When checking the authenticity of documents containing protective labels with both phosphorescent phosphor and fluorescent phosphor, the device provides alternate excitation of phosphorescent and fluorescent labels by LEDs 1, 3, separate perception of phosphorescent phosphor afterglow radiation and fluorescent phosphor luminescence by photodiode b, separate measurement and analysis of parameters afterglow of a phosphorescent phosphor and photoluminescence of a fluorescent phosphor during its excitation.

When checking the authenticity of documents containing only protective labels with phosphorescent phosphor, the device provides excitation of phosphorescent labels by LED 1, perception of phosphorescent phosphor afterglow radiation by photodiode 6, measurement and analysis of phosphorescent phosphor afterglow parameters.

When the document is irradiated by the LED C in the absence of fluorescent labels, the photodiode b perceives the reflected radiation, the value of which is less than the specified threshold level, which indicates the absence of fluorescent labels.

When checking the authenticity of documents containing only security labels with a fluorescent phosphor, the device ensures the excitation of fluorescent labels by the LED З, the perception of the photoluminescence radiation of the fluorescent phosphor by the photodiode b, the measurement and analysis of the parameters of the photoluminescence of the fluorescent phosphor.
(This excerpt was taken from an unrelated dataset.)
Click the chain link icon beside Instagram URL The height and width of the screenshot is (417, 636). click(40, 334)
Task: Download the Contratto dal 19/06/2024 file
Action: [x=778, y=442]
When the document is irradiated by LED 1, in the absence of phosphorescent labels, the signal does not arrive at photodiode b (absence of afterglow), which indicates the absence of fluorescent labels.

Claims (4)

USEFUL MODEL FORMULA 1. A device for authentication of security tags in the process of checking the authenticity of objects, containing means of exciting the phosphor by electromagnetic radiation, a photodetector of the photoluminescence of the phosphor in the form of an infrared photodiode, a scheme for measuring the signal of the photodetector, means of controlling the operation of the device and analyzing the characteristics of the photoluminescence of the phosphor, which differs by the fact that the phosphor excitation means are made in the form of an infrared LED, as a phosphorescent phosphor excitation means, and a light emission LED, as a fluorescent phosphor excitation means, and the device operation control means and the photodetector signal measurement scheme are made with the possibility of alternating switching on of the specified LEDs and separate measurement of the photodetector signal during the afterglow period of the phosphorescent phosphor and during the photoluminescence period of the fluorescent phosphor. 2. The device according to claim 1, characterized in that the infrared LED has a power in the range of 100 to 150 mW and an emission wavelength in the range of 900 to 1000 nm. C. The device according to claim 1, characterized in that the LED of the light emission range has a power in the range of 30 to 50 mW and an emission wavelength in the range of 460 to 480 nm. 4. The device according to claim 1, which differs in that the infrared photodiode is characterized by sensitivity in the range from 900 to 1050 nm.